On the economy, Cameron and Osborne say “the shock of walking out of Europe would tip the ‎economy into reverse”, while Boris Johnson sees “no evidence whatever there will be a recession” and argues that the euro is “the real long-term threat to security and stability”. The Britain Stronger in Europe website prominently displays recent Treasury analysis, according to which the cost of Brexit every year to UK families will be £4,300. The VoteLeave website and tour bus counters that Brexit means the UK will stop sending £350m per week to Brussels – money that could then be spent on the NHS. On national security, two former directors-general of MI5 and MI6 argue that leaving the EU would make the UK less safe, another argues it may make the UK more safe. The Leavers accuse the Remainers of conducting ‘Project Fear’ – and vice versa.
                                         
In one of the most entertaining exposés of political writing, Fear and Loathing on the Campaign Trail ’72, Hunter S Thompson remarked that “politics has its own language, which is often so complex that it borders on being a code, and the main trick in political journalism is learning how to translate”. With hard facts being hard to come by, or rather, when any ‘fact’ is challenged by a competing ‘fact’; when the language of fear and risk pervades the referendum discourse; that “trick” is no easy feat to perform.
                                       
Knowing me, knowing you
                                       
As ABBA once said, “breaking up is never easy” and few people seem to have any illusions about how much is at stake in this month’s referendum. ComRes’s researchshows that more than four in five Britons think that the referendum is an important moment in the history of the UK (85%). Indeed, more than half of Britons seeeconomic risk in either eventuality, although leaving is seen as the riskier option.  
Unsurprisingly, then, the British public remain divided over whether they would be personally better off if Britain left the EU or remained part of it (29% think they would be better off v 33% worse). Around two in five (38%) say they don’t know how the referendum outcome would personally affect them. This insecurity is all the more important as the proportion of Britons saying that the economy is one of the three most important factors influencing their decision on how to vote has increased 17 points since February (from 38% to 55%), seeing it jump from third to first on the list of most important issues. There is also a wider pattern of public indecision with regard to other core issues of this referendum campaign, such as national security or the delivery of public services.

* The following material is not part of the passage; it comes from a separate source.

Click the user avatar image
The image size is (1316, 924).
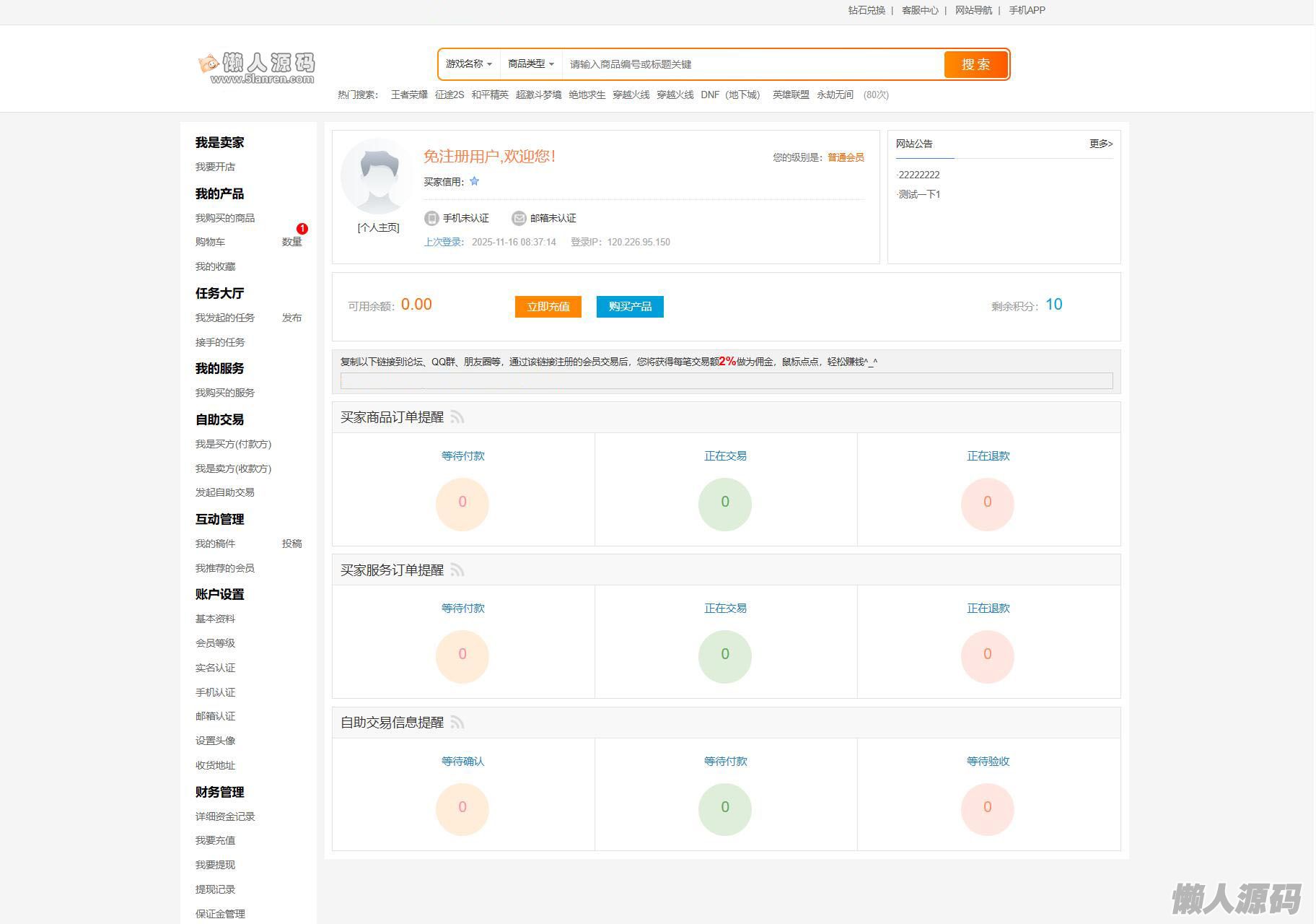pos(378,176)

Knowing what we don’t know is half the battle

With the British electorate either heavily divided or insecure on many core issues, what Tim Harford in a recent FT piece called “the rise of ‘statistical bullshit’ — the casual slinging around of numbers not because they are true, or false, but to sell a message” - seems to have left its mark on a fearful campaign season. Both the£4,300 per year and £350m per week figures cited earlier easily qualify.

Three weeks from the ballot, the public remains under- or misinformed. Crucially, more than a third of Britons (37%) say that they do not know very much or know nothing at all about the issues around the UK’s membership of the EU.

In fact, when tested, on some aspects of the EU that level of knowledge is even lower. Three quarters of Britons (73%) mistakenly believe that there are 29 countries in the European Union. Three in five (61%) incorrectly state that most British laws have to be approved by the European Parliament. And only three in ten (30%) correctly acknowledge that the EU has an official anthem. 
The problem is not one of a shortage of statistics but rather their use by campaigns. For example, VoteLeave know that every time the Remain campaign dispute their £350m a week figure all it does is remind voters that the UK sends a large sum of money to the EU (regardless of what the actual figure is). 
   
With three weeks to go, there is plenty of time for enlightened, fact-based debate, but that does not necessarily win you an election.